UBI provides a regular, unconditional cash grant to all citizens, aiming to reduce economic inequality.
Implementing UBI can be financially feasible through wealth redistribution and minimal increase in overall spending.
Deep dives
Key Points of Universal Basic Income
Universal Basic Income (UBI) is emphasized as a cash payment given universally to individuals without any specific conditions attached to its receipt. It is highlighted as an individual, unconditional, and universal payment that is provided regularly. UBI aims to address economic inequality by ensuring that everyone has a certain income floor, allowing individuals to have more financial stability and freedom in choosing employment opportunities without the fear of falling into poverty.

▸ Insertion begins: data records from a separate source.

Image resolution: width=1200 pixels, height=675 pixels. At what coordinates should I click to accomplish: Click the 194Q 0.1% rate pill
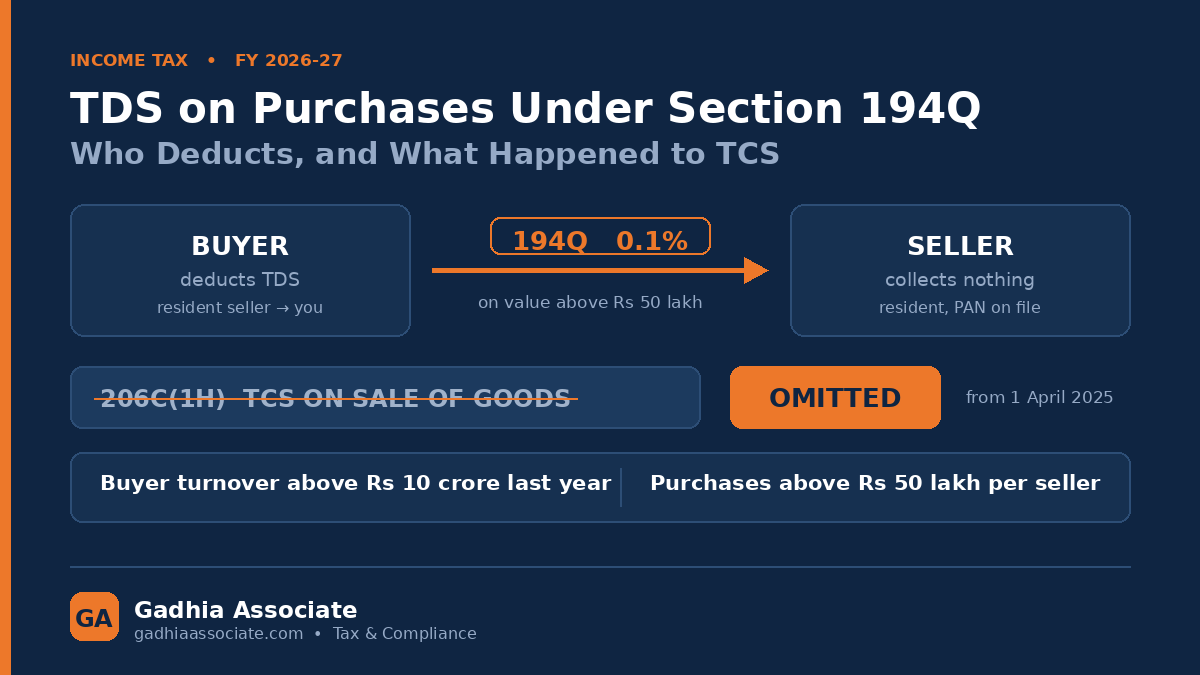pos(600,236)
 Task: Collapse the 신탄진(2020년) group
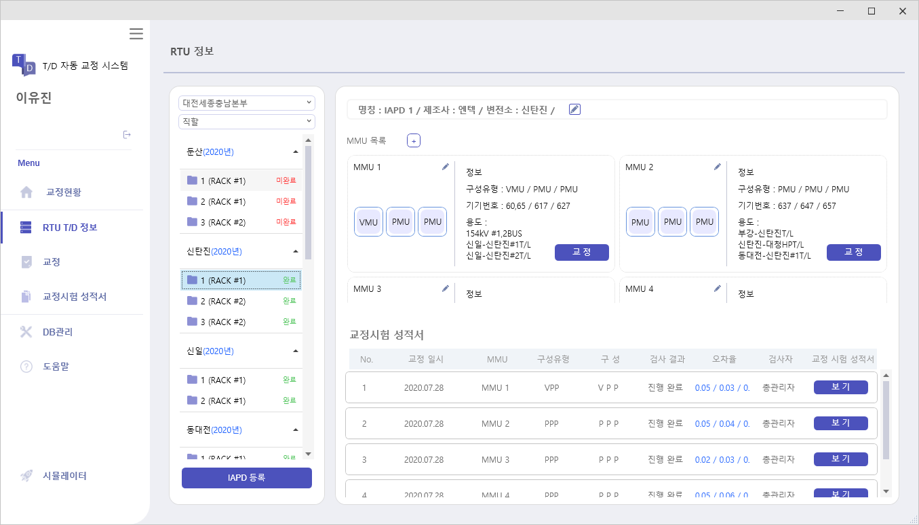[x=295, y=252]
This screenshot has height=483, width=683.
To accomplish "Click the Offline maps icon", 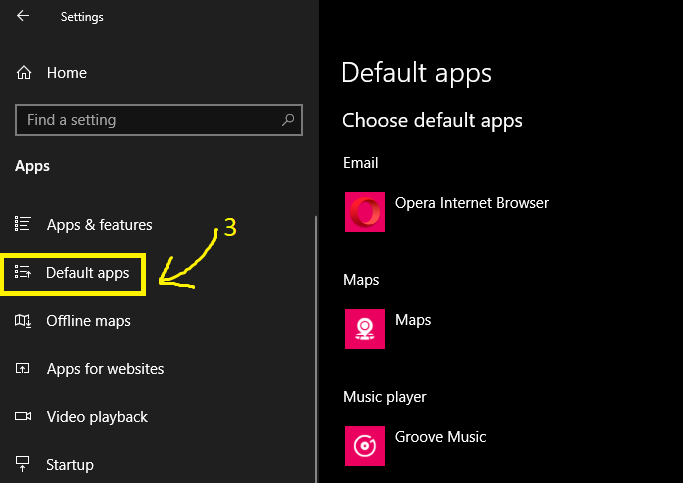I will tap(23, 321).
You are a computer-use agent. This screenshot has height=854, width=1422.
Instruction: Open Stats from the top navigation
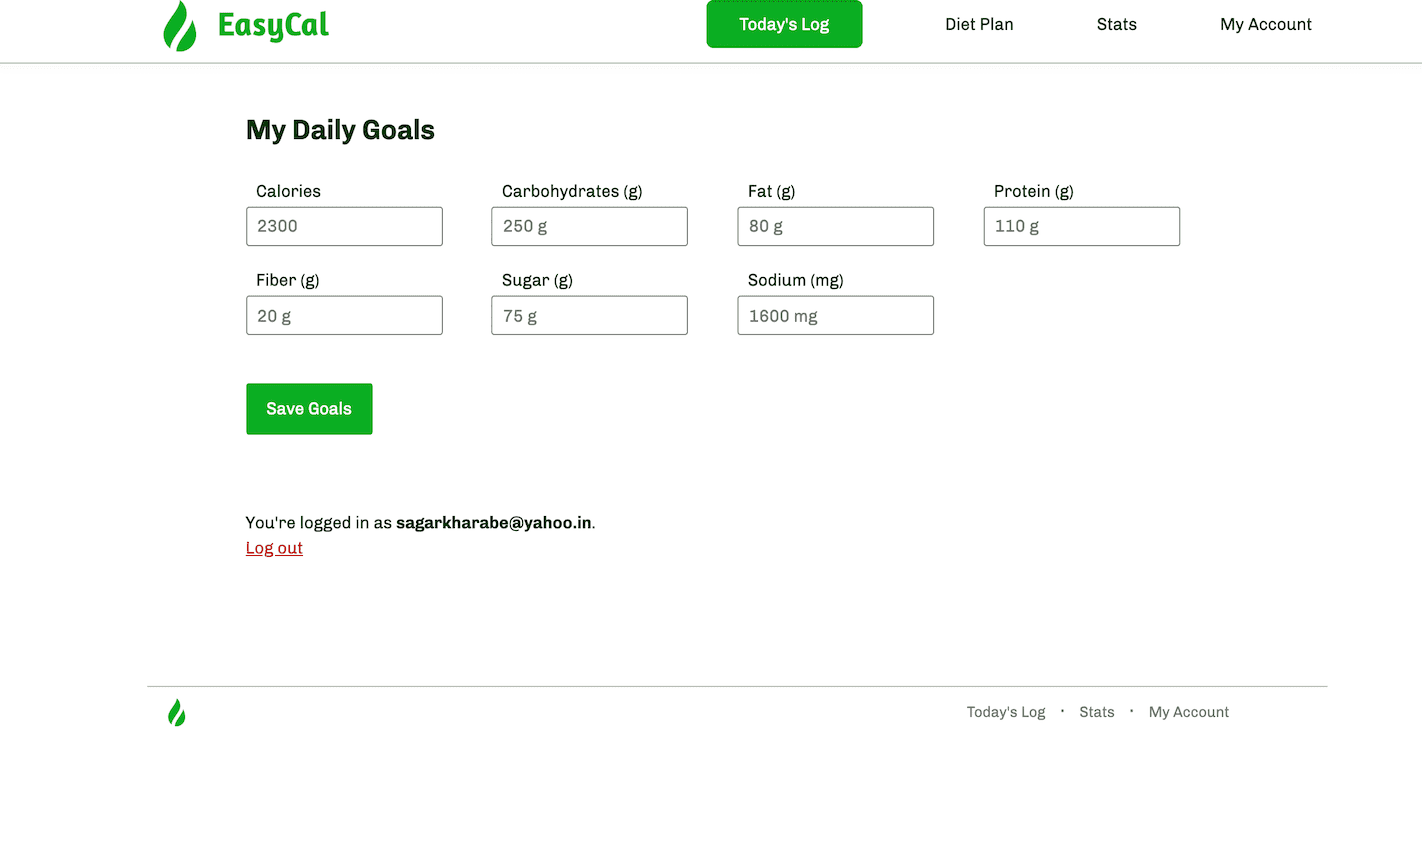pos(1116,24)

Economic Feasibility of Universal Basic Income
The cost of implementing UBI is discussed, emphasizing that it can be achieved without significantly increasing overall spending. By redistributing wealth through taxation and ensuring that individuals contribute back to the system, the net cost of UBI is lower than anticipated. It is estimated that eliminating poverty through UBI would only account for a small percentage of the GDP, making it a financially viable solution.

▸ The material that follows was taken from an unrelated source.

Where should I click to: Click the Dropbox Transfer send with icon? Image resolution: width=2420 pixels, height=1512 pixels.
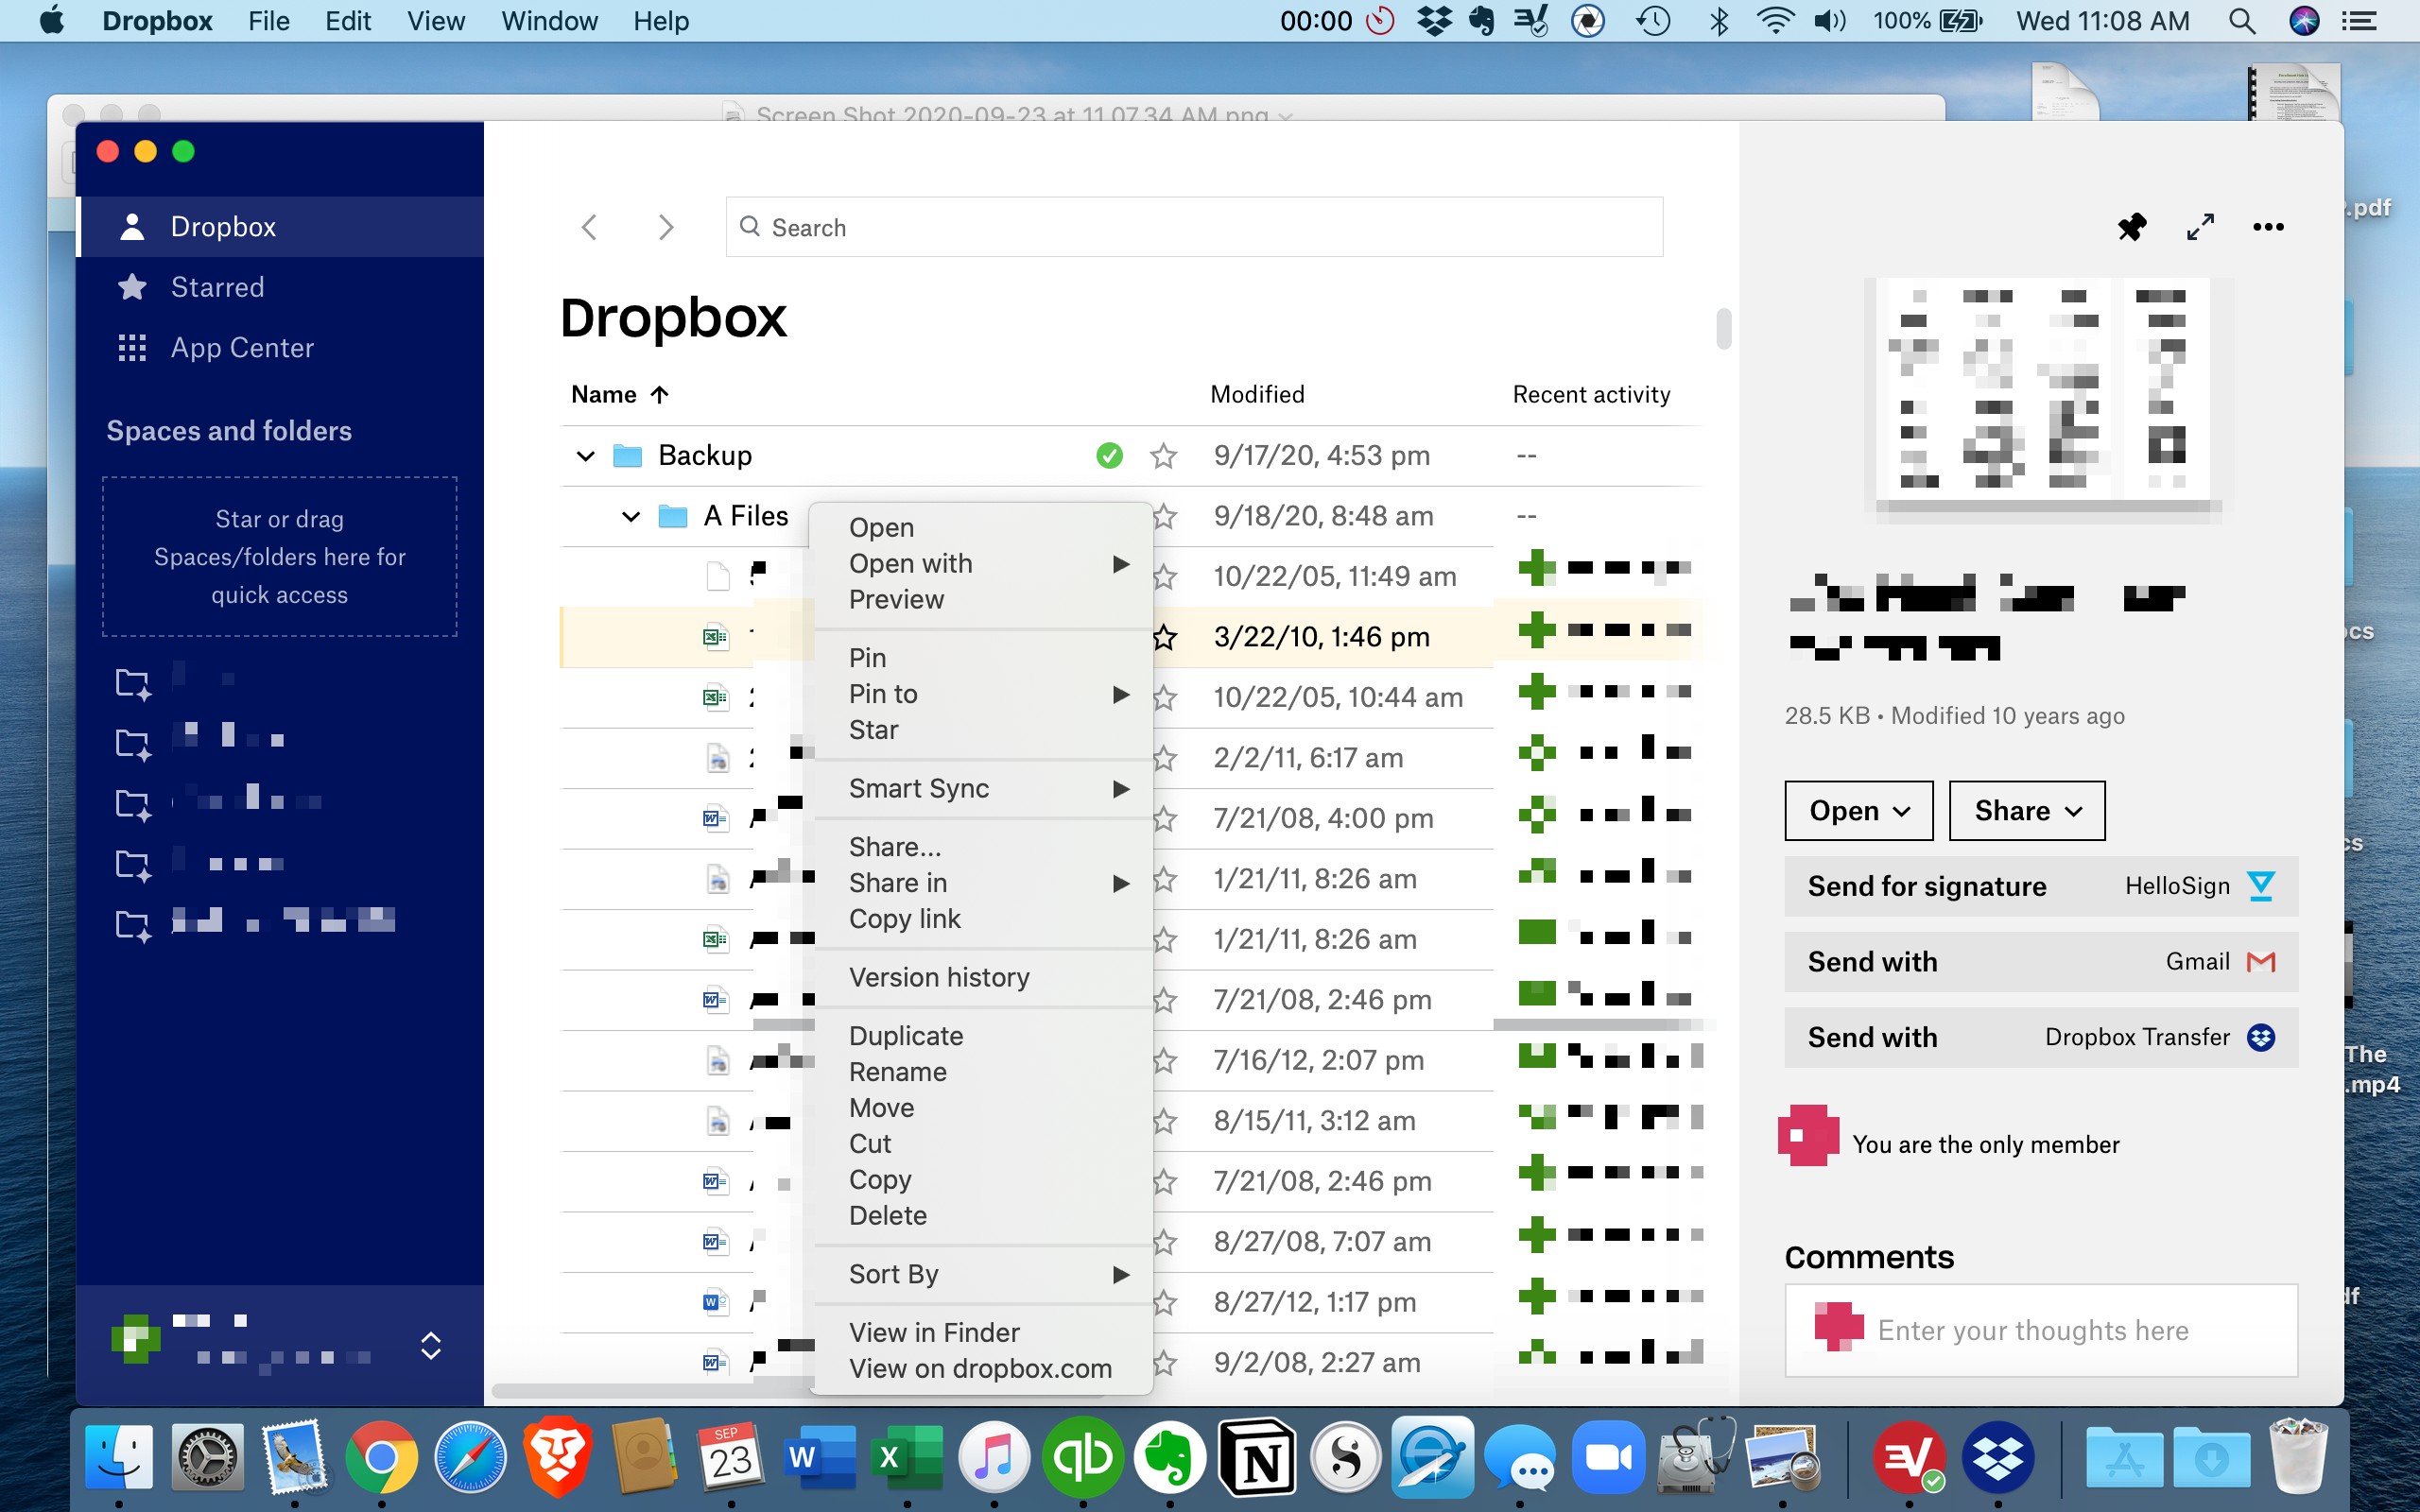coord(2259,1035)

Challenges and Considerations for Universal Basic Income Implementation
While UBI can potentially replace certain categorical programs like food stamps and standard tax deductions, it may not entirely replace systems such as public education and healthcare. The importance of considering specific needs, such as providing additional support for disabled individuals, is highlighted. Moreover, the influence of political and economic structures in shaping the acceptance and implementation of UBI is acknowledged, with a call to challenge existing narratives and reform campaign financing to create a more equitable society.

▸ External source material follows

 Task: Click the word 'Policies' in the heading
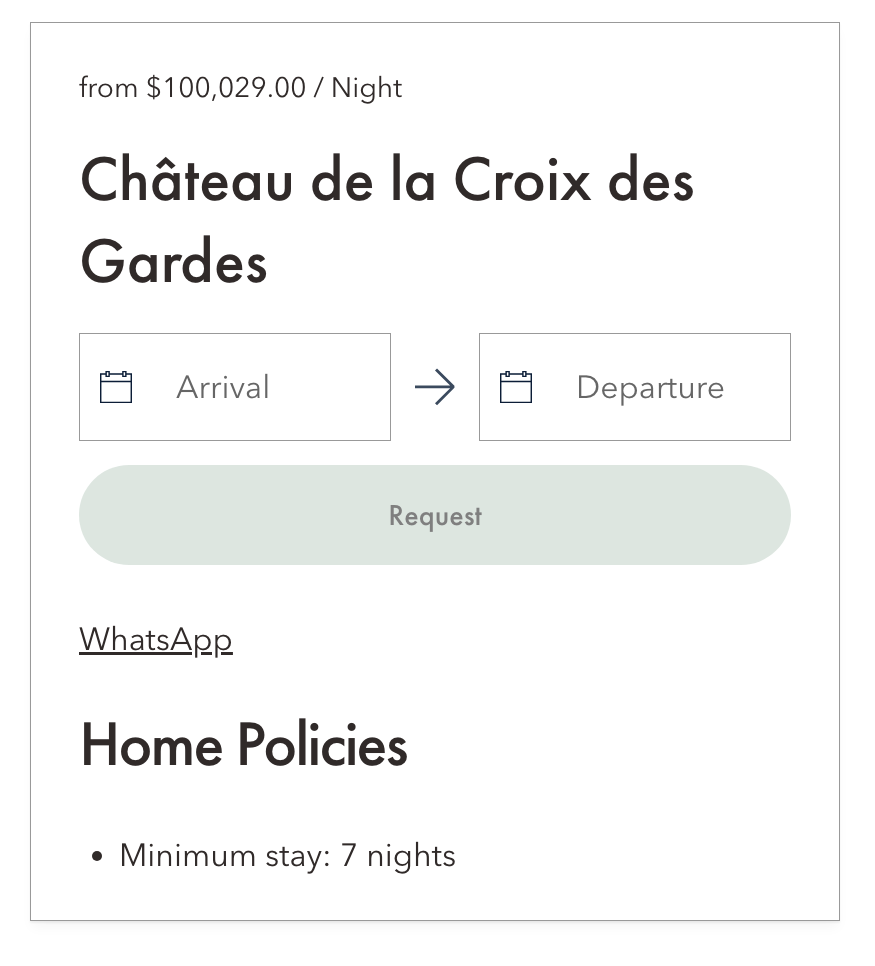click(322, 745)
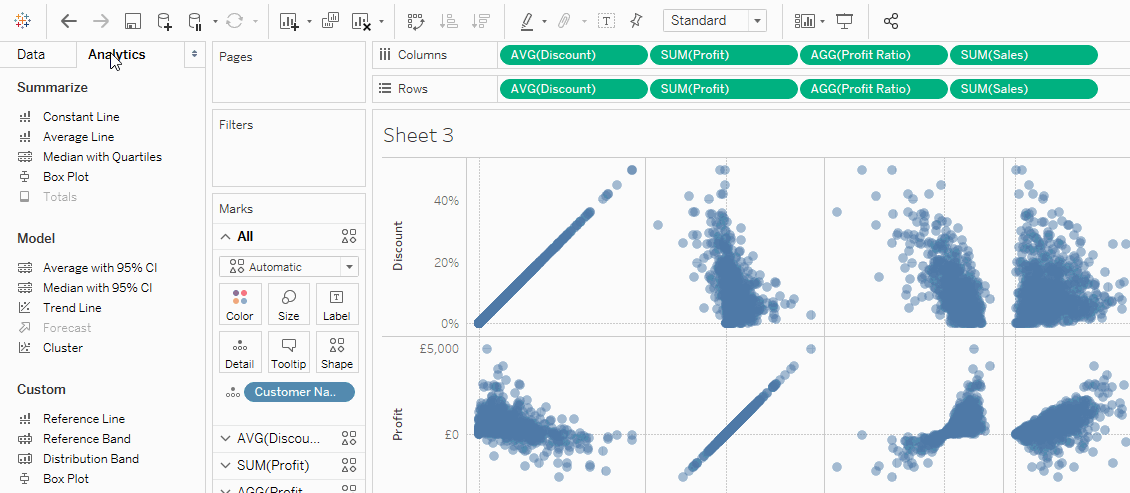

Karl Widerquist's Universal Basic Income (MIT Press, 2024) is an accessible introduction to the simple (yet radical) premise that a small cash income, sufficient for basic needs, ought to be provided regularly and unconditionally to every citizen. The growing movement for universal basic income (UBI) has been gaining attention from politics and the media with the audacious idea of a regular, unconditional cash grant for everyone as a right of citizenship.
This volume in the Essential Knowledge series presents the first short, solid UBI introduction that is neither academic nor polemic. It takes a position in favor of UBI, but its primary goal remains the provision of essential knowledge by answering the fundamental questions about it: What is UBI? How does it work? What are the arguments for and against it? What is the evidence? Widerquist discusses how UBI functions, showing how it differs from other redistributional approaches. He summarizes the common arguments for and against UBI and presents the reasons for believing it is a tremendously important reform. The book briefly discusses the likely cost of UBI; options for paying for it; the existing evidence on the probable effects of UBI; and the history of UBI from its inception more than two hundred years ago through the two waves of support it received in the twentieth century to the third and largest wave of support it is experiencing now. Now more than ever, conditions in much of the world are ripe for such enthusiasm to keep growing, and there are good reasons to believe that this current wave of support will eventually lead to the adoption of UBI in several countries around the world—making this volume an especially timely and necessary read.